Bringing back the mammoths that disappeared thousands of years ago. This is the goal set by scientists from Harvard Medical School, one of the “graduate schools” at Harvard University, in Boston, Massachusetts. They already have the money to create a hybrid with Asian elephants and try to clone the mammoth. These are the 15 million dollars raised by the biosciences and genetics company Colossal, co-founded by Ben Lamm, an entrepreneur in the technology and software sector, and George Church, professor of genetics at Harvard Medical School, one of the world’s leading experts in gene editing. , for a challenge that seems to refer to the epic told by the films of the Jurassic Park series.

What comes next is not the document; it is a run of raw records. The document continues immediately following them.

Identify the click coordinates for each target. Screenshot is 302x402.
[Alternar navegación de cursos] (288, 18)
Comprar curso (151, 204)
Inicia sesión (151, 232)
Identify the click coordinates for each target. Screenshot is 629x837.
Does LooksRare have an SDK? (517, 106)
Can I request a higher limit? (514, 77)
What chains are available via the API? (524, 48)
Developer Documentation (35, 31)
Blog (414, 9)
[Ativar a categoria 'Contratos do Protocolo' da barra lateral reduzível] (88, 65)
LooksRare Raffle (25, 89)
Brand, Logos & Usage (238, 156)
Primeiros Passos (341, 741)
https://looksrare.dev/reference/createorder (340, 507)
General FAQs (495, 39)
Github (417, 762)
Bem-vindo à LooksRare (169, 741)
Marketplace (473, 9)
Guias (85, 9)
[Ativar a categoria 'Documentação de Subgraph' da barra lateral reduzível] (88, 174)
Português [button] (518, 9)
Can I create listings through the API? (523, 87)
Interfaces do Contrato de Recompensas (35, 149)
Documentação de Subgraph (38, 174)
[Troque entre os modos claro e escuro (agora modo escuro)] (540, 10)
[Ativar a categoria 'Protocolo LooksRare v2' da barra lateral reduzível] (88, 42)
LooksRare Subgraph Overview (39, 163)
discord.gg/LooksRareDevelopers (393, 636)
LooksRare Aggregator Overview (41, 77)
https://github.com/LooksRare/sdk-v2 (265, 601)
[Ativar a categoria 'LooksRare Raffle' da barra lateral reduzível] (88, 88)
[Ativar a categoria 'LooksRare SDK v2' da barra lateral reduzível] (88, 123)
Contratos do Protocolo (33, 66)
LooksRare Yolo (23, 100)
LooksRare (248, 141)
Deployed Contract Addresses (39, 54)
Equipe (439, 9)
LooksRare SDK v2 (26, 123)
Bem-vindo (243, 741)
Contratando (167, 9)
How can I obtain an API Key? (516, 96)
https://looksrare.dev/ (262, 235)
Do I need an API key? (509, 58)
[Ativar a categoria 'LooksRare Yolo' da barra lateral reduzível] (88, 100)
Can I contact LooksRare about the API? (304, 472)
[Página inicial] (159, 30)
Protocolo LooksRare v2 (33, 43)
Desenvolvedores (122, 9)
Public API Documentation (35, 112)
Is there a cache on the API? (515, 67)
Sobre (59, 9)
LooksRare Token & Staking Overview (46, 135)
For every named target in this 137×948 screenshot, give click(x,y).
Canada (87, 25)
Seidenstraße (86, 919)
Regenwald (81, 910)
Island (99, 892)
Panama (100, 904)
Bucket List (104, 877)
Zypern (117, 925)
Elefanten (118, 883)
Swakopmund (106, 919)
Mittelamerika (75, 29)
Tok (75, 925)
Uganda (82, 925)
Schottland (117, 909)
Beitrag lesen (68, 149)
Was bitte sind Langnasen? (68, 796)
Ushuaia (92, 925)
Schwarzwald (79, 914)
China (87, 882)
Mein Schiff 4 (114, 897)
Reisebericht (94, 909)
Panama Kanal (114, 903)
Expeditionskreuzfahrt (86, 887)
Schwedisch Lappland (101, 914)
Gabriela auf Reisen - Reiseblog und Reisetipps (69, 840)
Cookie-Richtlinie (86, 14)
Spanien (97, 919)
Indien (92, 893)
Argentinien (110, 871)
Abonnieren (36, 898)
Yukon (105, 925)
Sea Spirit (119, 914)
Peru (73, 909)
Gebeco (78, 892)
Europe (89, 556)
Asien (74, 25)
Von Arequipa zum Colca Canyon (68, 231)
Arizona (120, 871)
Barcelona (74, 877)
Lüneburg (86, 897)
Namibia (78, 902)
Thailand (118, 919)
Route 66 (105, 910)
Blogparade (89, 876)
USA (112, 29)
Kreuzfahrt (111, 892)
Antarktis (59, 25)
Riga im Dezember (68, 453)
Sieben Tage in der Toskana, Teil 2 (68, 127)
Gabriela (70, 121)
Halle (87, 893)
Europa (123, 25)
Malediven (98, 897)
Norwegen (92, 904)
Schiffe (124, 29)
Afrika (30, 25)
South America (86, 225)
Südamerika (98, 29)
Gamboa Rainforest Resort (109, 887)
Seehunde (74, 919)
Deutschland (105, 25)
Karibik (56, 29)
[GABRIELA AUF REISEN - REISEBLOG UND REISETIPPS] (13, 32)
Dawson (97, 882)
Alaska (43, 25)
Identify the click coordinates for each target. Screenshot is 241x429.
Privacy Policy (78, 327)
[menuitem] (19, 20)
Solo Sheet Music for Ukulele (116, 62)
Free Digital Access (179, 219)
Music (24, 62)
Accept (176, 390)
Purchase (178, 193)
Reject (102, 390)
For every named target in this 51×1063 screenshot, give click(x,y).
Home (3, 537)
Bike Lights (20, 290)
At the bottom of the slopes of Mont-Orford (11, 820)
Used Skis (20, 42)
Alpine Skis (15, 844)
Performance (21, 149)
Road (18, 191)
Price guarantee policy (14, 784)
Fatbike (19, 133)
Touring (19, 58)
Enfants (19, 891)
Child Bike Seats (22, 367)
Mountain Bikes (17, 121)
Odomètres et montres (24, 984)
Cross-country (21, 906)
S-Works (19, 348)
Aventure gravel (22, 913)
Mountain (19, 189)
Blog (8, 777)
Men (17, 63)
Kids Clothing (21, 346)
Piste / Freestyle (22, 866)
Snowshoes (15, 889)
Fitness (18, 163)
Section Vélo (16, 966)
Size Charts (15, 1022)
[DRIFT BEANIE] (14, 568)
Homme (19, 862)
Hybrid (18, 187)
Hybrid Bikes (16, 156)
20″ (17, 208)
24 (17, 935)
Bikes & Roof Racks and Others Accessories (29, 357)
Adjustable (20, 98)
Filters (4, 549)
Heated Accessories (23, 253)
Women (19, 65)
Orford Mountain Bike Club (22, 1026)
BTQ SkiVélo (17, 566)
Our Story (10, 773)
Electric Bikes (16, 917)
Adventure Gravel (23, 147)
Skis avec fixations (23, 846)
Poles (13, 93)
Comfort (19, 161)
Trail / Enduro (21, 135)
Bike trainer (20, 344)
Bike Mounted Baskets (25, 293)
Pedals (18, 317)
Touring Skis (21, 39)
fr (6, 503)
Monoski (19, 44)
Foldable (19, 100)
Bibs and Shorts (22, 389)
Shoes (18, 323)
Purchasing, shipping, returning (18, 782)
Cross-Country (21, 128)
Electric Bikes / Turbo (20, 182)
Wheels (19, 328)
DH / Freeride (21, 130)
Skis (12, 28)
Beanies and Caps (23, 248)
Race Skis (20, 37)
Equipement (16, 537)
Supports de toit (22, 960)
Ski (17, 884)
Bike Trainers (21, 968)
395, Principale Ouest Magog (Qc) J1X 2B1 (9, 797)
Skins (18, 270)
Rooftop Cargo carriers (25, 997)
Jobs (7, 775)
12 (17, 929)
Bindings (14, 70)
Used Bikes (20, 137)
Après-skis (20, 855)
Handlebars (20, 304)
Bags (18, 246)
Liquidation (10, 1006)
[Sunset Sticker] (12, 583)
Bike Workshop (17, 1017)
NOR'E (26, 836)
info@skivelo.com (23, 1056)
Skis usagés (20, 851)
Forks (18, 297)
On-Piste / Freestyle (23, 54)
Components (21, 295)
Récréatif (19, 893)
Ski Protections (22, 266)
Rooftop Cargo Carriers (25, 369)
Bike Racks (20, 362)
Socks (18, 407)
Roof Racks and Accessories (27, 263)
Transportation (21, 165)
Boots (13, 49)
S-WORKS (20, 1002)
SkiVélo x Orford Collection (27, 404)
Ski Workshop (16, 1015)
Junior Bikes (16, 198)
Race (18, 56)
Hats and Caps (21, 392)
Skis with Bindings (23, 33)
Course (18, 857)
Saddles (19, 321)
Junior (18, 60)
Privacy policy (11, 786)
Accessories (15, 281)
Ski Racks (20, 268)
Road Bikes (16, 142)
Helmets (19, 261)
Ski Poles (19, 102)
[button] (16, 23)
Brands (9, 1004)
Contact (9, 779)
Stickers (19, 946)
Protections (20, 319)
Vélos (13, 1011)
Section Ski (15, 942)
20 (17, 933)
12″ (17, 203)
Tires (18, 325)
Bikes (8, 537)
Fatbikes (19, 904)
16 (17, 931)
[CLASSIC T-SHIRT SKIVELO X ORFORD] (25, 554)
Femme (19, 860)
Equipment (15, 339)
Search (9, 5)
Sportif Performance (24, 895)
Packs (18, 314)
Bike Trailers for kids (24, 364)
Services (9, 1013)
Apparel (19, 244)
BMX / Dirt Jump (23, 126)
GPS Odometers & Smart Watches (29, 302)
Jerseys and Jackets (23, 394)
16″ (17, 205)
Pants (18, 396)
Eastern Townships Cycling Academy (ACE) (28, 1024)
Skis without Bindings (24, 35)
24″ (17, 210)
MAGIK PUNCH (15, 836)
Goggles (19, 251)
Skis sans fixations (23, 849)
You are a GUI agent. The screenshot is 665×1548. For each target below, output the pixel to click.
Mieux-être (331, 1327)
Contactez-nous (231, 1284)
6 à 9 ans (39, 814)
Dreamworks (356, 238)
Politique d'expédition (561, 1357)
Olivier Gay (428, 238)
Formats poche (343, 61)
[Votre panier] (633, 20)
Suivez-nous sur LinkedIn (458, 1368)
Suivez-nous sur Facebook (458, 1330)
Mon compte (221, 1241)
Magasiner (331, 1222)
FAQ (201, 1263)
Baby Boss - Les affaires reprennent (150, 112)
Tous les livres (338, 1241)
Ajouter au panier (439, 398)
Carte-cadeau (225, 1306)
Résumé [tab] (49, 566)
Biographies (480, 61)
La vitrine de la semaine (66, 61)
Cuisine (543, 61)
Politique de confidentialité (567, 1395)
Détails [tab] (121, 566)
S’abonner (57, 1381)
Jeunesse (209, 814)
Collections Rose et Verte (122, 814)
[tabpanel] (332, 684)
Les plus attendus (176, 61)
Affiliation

How to create an elephant-mammoth hybrid
As published in the British newspaper The Guardian, the scientists led by Church would like to create an elephant-mammoth hybrid by developing embryos in the laboratory with the DNA of the species that have disappeared for millennia. Where will they start from? The finding of new perfectly preserved mammoth specimens in the perennially frozen high-latitude soil that is melting due to global warming would allow them to sequence and reproduce the DNA of extinct pachyderms. Once the genetic code has been obtained and sequenced, scientists should create a hybrid mammoth-elephant embryo with DNA extracted from the skin of an Asian specimen. At this point the hybrid embryos would be inserted into the uterus of a female elephant to complete gestation. Scientists say the first hybrid mammoth babies could be born within six years.
The scientists’ project
“Our goal is to give life to an elephant that is resistant to cold but that can look and behave like a mammoth. Not because we are trying to deceive nature, but because we want to create something that is functionally equivalent to the mammoth, that can live at -40 degrees, and that can do all the things that elephants and mammoths are capable of “- said Church to the Guardian. In this way it will also be possible to save Asian elephants from the extinction they are inexorably facing, giving them new traits and a resistance that allows them to thrive in vast regions of the Arctic. Places that would otherwise be prohibitive.
The advantages for the Arctic tundra, the ethical doubts
Church’s research team that is about to throw itself into this ambitious project also believes that introducing some herds of elephant-mammoth hybrids to the Arctic tundra could help restore a degraded habitat and fight some of the impacts of the climate crisis on the territory. The prospect of recreating mammoths thousands of years after their disappearance and returning them to nature is a long-debated possibility. The fact that today the money to carry out the project is there has given a boost to researchers who are confidently looking at the possibility that an ambitious idea will turn into reality, albeit in a hybrid form like this. Of course, there is no lack of ethical doubts and the scientific community on the advisability of cloning mammoths is far from united.